The British seem to have always had a love of sparkling wine, Champagne in particular. However across the Channel the top selling sparkling wine in France is actually Crémant d’Alsace. Crémant wines from Alsace are often mistaken for Champagnes and are made by the same methods, and indeed both come from the same north eastern cool climate area of France. Likewise, the grapes used in both sparkling wines, tend to be similar. The main grapes used in Crémant d’Alsace are Pinot Noir, Pinot Blanc and Pinot Auxerrois.
Pinot Auxerrois is a sibling of Chardonnay and is a cross between Gouais Blanc and Pinot Noir. It shares its name with the Auxerrois vineyards which produce a whole range of Burgundy regional appellations south of the town of Auxerre. The grape is an important component of Crémant d’Alsace, adding body, back bone and a little spice.
Crémant is the French word for “creaming” and the sparkling wines are made with slightly more than half the pressure of champagne. This doesn’t give them any less sparkle but makes a wine with a fizzy mousse of bubbles and a delicious refreshing tingle on the tongue.
The House of Jean Baptiste Adam is one of the best producers. Founded in 1614, the House is one of the rare family estates who can claim 400 years of history in wine making with no less than 14 generations of winemakers behind it. The family’s Livre de Gourmettage (Book of the Gourmet) contains early writings that tell the story of past marketing efforts and retraces the evolution of wine sales from 1786 until today. In the early years of the House, restaurants represented the great majority of the customer base, but the book also shows evidence of transactions in Yokohama, Japan and in New York. Today the House follows bio dynamic principles. Their Crémant is made in the Alsace village of Ammerschwihr which lies in the Kaefferkopf Grand Cru vineyard.
Jean Baptiste Adam’s Crémant Brut d’Alsace is made from a blend of Pinot Auxerrois, Pinot Blanc and Pinot Noir. The wine is a pale lemon colour with golden tints and has a dense very fine mousse. It is highly aromatic with expressive fruity notes of apricot and pear and has hints of lime blossom, spice and brioche. In the mouth it is well balanced, rounded and harmonious.
The Crémant d’Alsace Brut Rosé is made from Pinot Noir and is a pale salmon pink in colour with notes of copper. It has a bouquet of red and black currants, cherry and quince. In the mouth it is expressive, well balanced and refreshing with a dense, very fine mousse lasting to the very last sip in the glass.
These are super wines that make great aperitifs but they are also very good with food – try the Crémant Brut d’Alsace with seafood or Thai and Chinese cuisine and the Crémant d’Alsace Brut Rosé with salmon, sushi or raspberry and rhubarb tart!

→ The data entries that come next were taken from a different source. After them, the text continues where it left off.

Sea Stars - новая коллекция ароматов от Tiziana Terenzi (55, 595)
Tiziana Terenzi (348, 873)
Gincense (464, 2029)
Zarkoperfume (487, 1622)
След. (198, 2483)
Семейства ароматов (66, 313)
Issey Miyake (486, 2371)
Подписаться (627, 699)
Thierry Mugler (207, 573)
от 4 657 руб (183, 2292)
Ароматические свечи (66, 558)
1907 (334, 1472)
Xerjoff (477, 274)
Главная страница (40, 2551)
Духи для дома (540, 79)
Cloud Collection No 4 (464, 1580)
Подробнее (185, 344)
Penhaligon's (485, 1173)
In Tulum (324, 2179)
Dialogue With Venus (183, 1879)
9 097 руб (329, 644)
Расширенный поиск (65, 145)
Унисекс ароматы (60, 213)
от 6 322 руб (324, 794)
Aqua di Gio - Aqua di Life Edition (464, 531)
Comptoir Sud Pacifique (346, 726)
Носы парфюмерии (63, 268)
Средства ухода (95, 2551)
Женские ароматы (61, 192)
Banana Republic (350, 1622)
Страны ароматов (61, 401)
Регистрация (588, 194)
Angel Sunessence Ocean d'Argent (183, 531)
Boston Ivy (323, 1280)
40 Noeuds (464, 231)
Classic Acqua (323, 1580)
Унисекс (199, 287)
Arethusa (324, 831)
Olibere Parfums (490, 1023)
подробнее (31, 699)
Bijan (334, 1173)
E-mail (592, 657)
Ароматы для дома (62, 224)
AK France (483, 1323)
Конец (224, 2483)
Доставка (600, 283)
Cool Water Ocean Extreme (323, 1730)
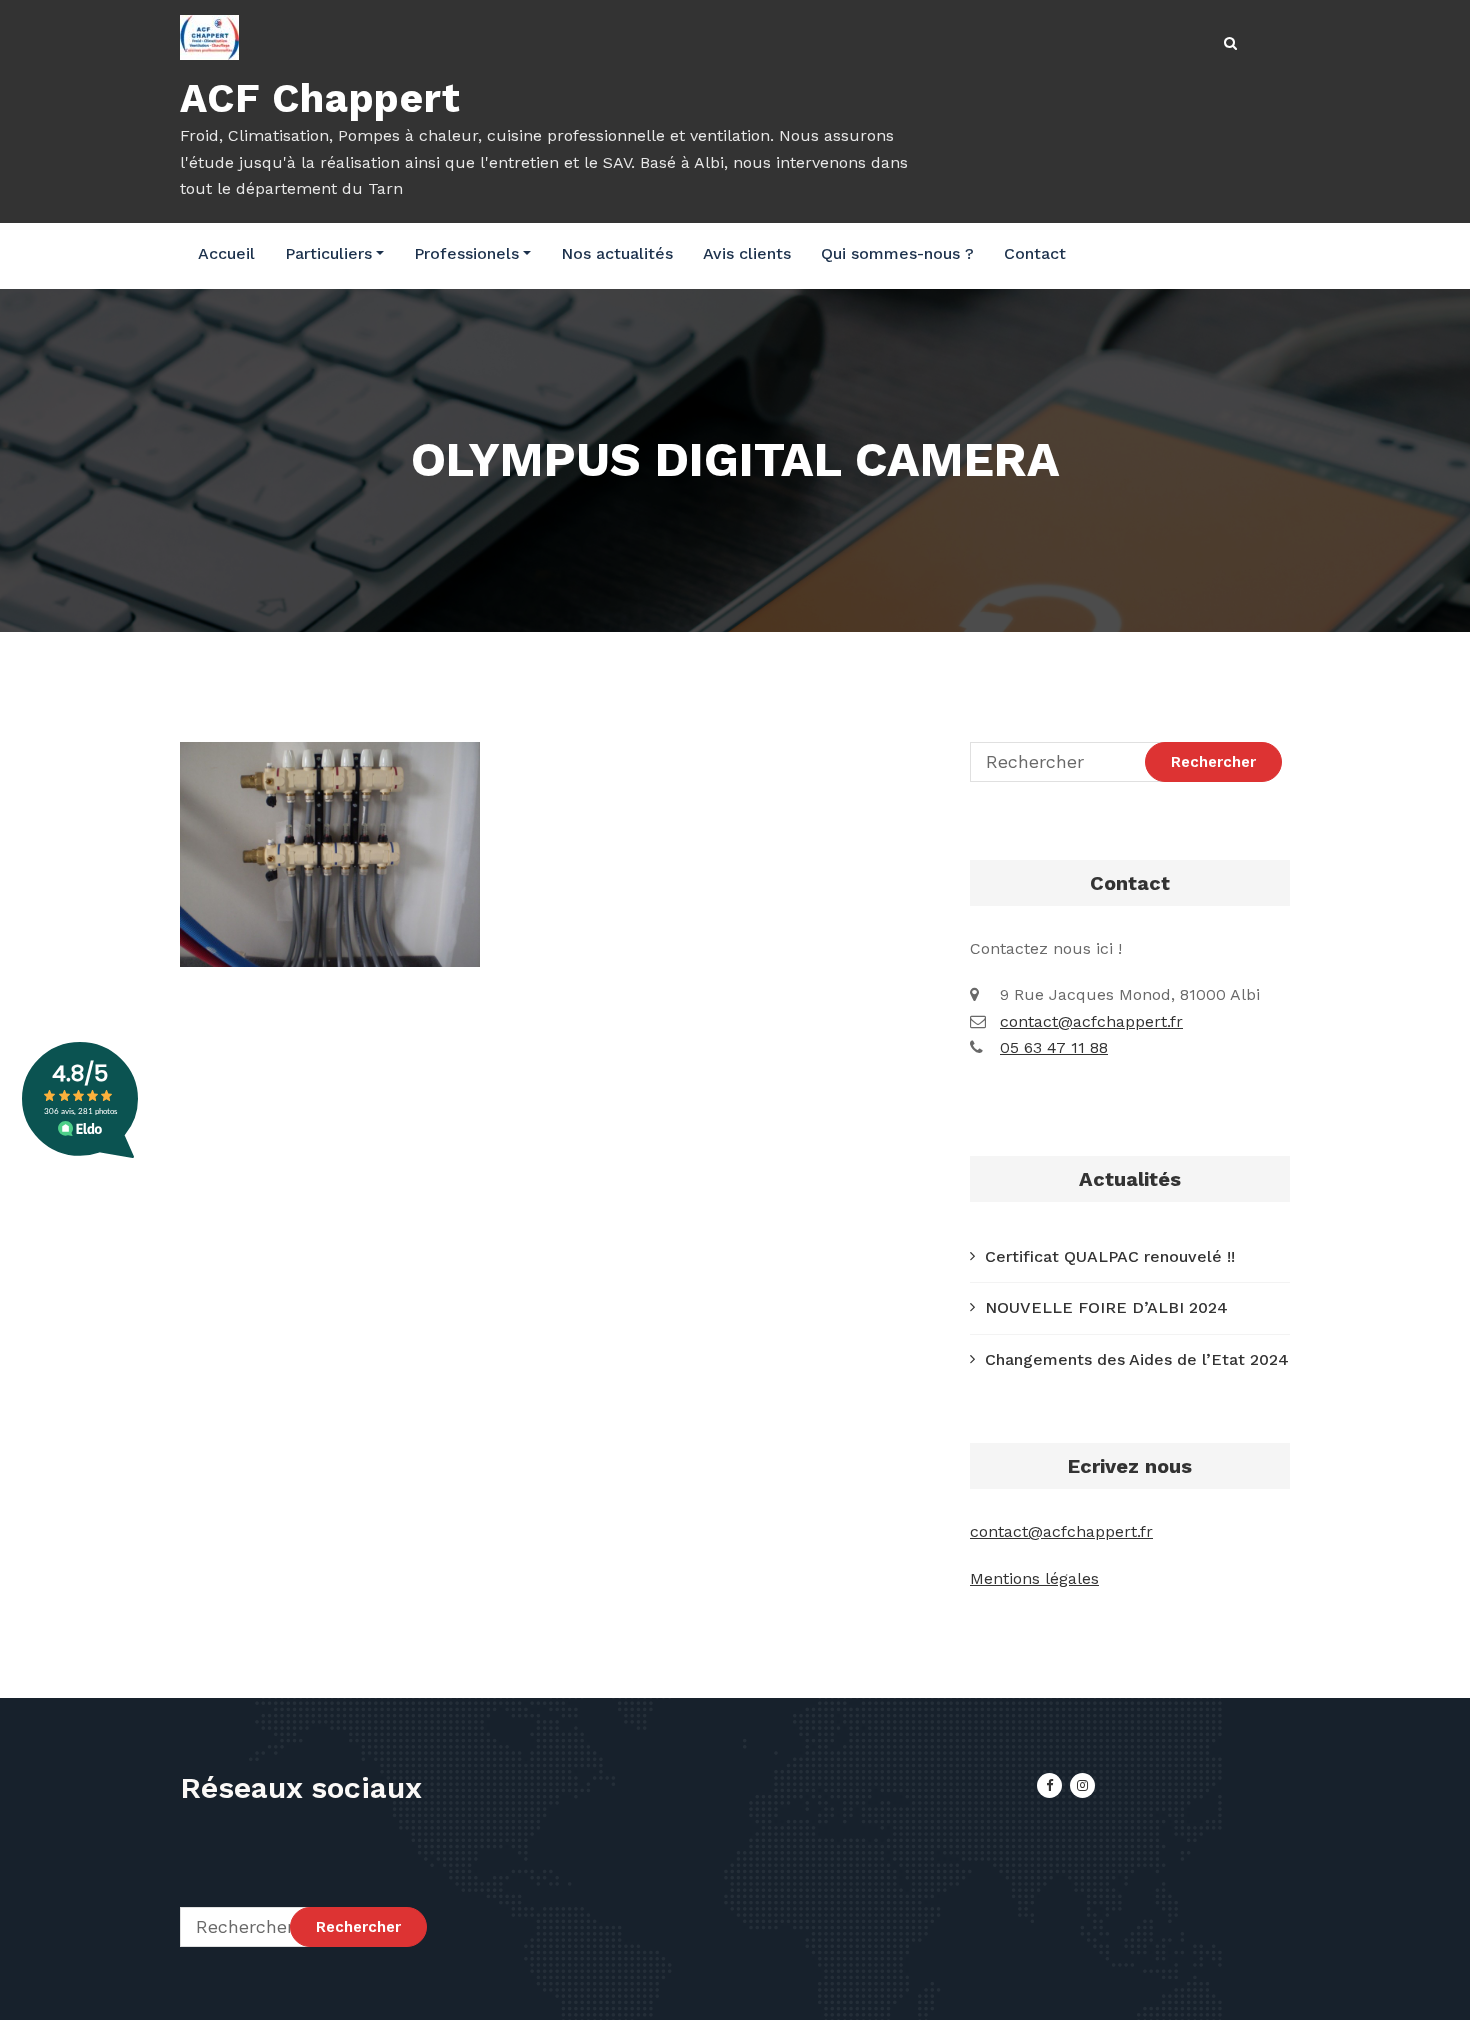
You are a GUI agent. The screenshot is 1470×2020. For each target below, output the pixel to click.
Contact (1035, 253)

The founder’s namesake, Jean Baptiste, sees the vineyard as a living organism in its entirety and only uses natural products such as yarrow, nettle and seaweed to control pests and fertilize the vines. Ammerschwihr enjoys a micro climate of sunny, warm and dry days and the region also receives the least amount of yearly rainfall which ensures the gradual ripening of the grapes creating extremely aromatic wines. The soils are a mosaic of gneiss, granite, limestone, shale and sandstone. This diversity was created as around 50 million years ago both the Vosges and the Black Forest (in Germany) were a single massif – when it collapsed the Rhine plain was formed. The Alsace vineyards are situated along the fault line and their soil is patchwork of the collapsed ancient upper layers.

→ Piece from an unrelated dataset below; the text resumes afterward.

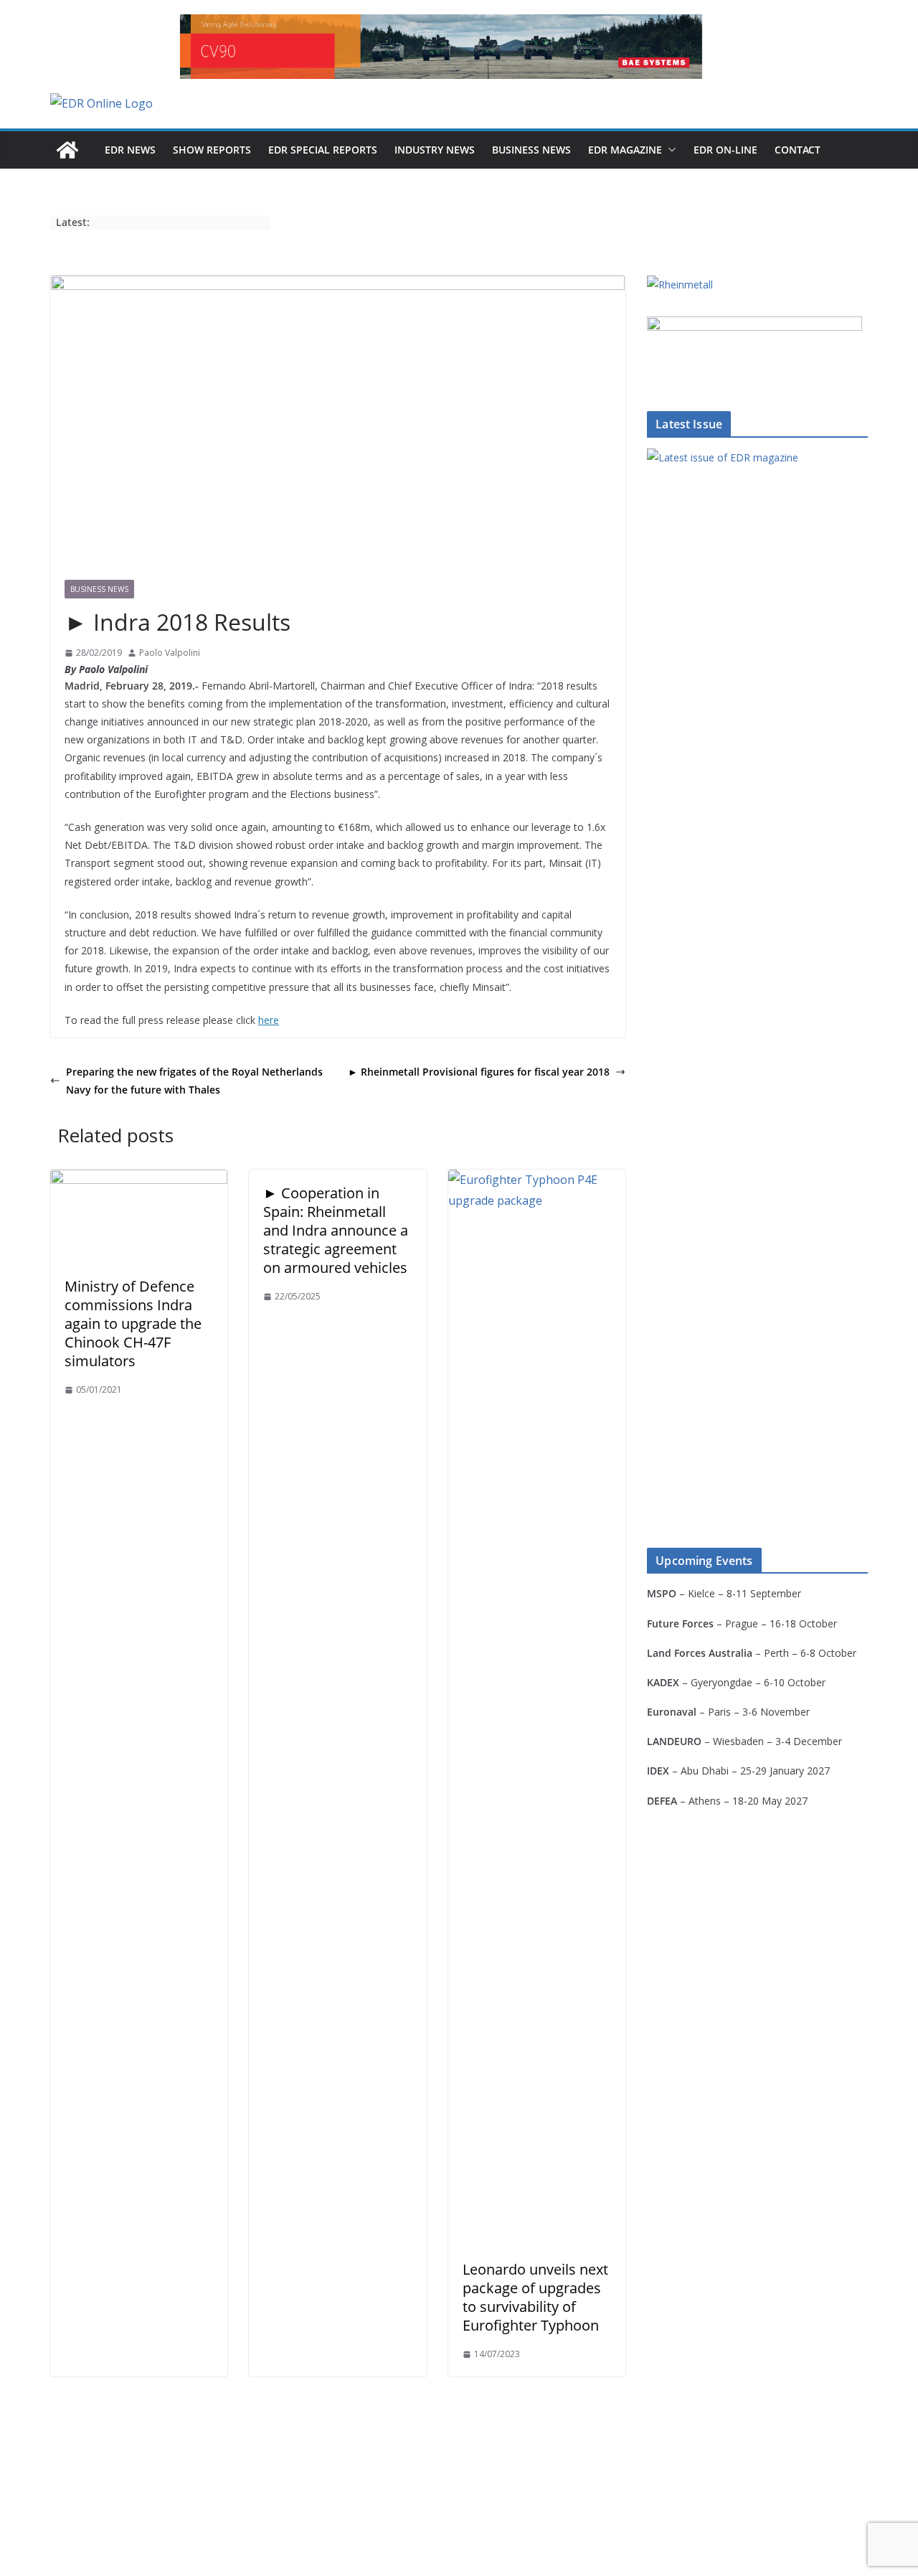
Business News (531, 149)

Prior to the Second World War, Ammerschwihr was like a village out of a fairy tale complete with fortifications, towers, grain market, gabled houses and wine cellars. The town was so rich that it belonged to three sovereigns – the Emperor, the Lord of Ribeaupierre and the Lord of Hohlandsberg.
Tragedy struck with the Second World War and the village was turned into a field of smouldering ruins during the Battle of Colmar. The House of Jean Baptiste Adam was considered “deutschfeindlich – hostile to the Germans – and their cellar was used as a shelter for many inhabitants of Ammerschwihr during the bombing. The cellar survived intact and is amongst the oldest in the region. Their huge wooden casks are over a century old – in 1883 Jean Baptiste’s great grandfather gave one to each of his 5 children. They are still in use and the initial of each child is carved into the wood. For many years, the annual sales of each cask would be put away for each child, and on the day of their wedding, the daughters would inherit the amount.
Jean Baptiste says that with the House of Jean Baptiste Adam ‘everything is history’ but this is an estate that has embraced new knowledge alongside the old and their superb wines are well worth trying for yourself.